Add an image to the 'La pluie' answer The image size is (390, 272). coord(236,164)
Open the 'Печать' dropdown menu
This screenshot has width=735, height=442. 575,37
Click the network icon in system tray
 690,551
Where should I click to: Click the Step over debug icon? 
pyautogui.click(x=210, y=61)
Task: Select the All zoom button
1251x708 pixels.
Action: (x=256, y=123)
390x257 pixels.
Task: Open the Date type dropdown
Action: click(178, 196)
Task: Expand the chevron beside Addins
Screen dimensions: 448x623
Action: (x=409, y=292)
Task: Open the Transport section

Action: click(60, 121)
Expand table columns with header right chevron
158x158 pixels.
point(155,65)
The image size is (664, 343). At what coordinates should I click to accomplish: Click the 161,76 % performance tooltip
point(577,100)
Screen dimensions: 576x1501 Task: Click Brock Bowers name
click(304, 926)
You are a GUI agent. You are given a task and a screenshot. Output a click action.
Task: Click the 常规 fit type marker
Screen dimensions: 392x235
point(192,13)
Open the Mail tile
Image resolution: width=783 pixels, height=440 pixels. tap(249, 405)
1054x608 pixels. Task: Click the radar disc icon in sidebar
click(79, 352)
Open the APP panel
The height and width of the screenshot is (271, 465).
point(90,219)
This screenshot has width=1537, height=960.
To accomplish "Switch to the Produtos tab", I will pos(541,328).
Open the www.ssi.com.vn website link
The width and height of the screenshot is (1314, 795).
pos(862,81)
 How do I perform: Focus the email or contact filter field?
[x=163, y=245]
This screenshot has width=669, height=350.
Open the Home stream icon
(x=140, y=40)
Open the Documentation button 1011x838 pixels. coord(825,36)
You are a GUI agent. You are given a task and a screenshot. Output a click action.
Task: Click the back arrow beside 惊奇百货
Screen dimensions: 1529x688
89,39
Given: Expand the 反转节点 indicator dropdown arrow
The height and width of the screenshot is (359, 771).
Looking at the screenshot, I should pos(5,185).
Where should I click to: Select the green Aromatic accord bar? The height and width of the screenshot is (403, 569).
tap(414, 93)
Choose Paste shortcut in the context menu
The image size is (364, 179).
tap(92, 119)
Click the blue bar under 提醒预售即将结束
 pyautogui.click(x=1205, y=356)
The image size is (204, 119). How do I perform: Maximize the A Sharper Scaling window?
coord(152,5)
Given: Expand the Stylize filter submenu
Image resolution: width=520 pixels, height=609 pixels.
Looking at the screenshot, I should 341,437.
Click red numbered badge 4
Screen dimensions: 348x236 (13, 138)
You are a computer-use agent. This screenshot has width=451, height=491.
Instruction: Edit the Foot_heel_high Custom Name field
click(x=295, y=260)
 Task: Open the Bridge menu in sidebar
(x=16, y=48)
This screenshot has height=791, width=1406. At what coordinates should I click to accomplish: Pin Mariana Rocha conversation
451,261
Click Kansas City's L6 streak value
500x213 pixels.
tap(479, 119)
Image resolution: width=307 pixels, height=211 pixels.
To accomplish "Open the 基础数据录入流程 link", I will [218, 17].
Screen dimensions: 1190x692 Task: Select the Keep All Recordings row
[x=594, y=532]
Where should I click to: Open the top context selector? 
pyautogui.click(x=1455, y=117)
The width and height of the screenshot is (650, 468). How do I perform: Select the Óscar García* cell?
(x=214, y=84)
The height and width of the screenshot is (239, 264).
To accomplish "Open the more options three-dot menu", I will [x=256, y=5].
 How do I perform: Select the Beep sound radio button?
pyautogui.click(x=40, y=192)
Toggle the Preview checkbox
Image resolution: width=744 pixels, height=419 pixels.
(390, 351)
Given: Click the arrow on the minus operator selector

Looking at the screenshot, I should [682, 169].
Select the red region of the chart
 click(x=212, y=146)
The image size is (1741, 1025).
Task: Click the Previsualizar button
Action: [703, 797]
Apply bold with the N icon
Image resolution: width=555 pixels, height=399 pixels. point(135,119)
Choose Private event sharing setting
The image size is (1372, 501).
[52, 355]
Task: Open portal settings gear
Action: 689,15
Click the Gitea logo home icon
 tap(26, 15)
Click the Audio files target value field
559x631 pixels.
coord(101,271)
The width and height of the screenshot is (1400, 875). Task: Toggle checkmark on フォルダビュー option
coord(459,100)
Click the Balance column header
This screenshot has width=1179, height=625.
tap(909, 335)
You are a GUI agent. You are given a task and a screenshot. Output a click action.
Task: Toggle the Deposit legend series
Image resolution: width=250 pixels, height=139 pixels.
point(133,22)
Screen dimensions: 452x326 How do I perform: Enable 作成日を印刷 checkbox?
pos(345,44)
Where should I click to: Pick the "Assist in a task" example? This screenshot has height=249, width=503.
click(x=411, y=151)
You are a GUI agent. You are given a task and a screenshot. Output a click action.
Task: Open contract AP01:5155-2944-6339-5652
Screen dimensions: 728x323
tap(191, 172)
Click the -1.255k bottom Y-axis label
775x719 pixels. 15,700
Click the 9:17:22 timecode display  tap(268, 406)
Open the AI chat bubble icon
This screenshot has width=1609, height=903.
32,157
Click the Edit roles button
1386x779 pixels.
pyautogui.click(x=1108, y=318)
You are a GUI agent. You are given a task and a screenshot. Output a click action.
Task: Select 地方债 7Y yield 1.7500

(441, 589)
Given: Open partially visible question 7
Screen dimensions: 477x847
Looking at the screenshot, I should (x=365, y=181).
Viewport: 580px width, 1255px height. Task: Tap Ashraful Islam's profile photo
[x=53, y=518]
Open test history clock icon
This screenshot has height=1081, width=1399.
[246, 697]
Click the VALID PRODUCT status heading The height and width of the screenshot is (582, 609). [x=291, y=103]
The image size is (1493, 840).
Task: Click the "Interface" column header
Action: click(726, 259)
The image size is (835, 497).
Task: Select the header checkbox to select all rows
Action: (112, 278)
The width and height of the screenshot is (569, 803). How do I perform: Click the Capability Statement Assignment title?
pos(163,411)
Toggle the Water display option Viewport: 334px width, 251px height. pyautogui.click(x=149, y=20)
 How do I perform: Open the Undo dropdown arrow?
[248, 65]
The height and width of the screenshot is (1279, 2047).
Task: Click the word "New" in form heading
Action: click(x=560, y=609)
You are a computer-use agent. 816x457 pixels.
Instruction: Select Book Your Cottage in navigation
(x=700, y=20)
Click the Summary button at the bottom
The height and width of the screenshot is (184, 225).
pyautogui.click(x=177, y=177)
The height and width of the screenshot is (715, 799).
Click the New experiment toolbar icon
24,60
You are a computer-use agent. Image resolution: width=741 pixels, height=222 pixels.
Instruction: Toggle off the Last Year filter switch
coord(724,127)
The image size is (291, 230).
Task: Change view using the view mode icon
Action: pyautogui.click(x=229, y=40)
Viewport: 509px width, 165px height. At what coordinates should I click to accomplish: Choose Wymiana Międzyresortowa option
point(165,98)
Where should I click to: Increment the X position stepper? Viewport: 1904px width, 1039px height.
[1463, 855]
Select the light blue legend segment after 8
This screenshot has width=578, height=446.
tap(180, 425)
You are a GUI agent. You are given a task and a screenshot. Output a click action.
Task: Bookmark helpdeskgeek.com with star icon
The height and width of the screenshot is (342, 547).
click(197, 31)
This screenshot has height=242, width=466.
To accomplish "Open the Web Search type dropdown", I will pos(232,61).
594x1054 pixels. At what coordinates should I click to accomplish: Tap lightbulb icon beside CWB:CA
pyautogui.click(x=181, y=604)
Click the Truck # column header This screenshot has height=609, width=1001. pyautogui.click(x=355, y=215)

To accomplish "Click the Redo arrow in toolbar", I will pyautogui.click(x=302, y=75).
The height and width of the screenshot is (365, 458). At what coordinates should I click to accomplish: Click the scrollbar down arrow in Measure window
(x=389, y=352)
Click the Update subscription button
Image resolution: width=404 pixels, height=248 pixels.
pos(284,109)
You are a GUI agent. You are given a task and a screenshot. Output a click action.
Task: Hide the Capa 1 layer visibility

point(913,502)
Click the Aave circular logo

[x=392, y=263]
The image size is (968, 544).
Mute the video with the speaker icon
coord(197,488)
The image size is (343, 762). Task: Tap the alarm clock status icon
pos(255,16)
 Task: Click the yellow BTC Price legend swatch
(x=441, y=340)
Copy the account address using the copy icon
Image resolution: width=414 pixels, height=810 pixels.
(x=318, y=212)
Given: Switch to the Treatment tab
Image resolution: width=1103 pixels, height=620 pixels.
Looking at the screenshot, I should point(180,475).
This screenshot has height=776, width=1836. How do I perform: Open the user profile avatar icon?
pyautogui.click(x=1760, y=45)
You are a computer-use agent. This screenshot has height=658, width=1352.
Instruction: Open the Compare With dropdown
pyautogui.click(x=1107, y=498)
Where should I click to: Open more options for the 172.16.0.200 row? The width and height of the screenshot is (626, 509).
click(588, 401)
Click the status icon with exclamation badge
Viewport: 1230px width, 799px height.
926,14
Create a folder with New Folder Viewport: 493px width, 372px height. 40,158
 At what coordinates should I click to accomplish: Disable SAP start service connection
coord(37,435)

--- --- ---

:: Exercise description ::
Can you reproduce the data from the line that contains "At what coordinates should I click to accomplish: Disable" through the end of the data, requests included, with every coordinate in the answers offset by 96?

:: Finished answer ::
 At what coordinates should I click to accomplish: Disable SAP start service connection
coord(133,531)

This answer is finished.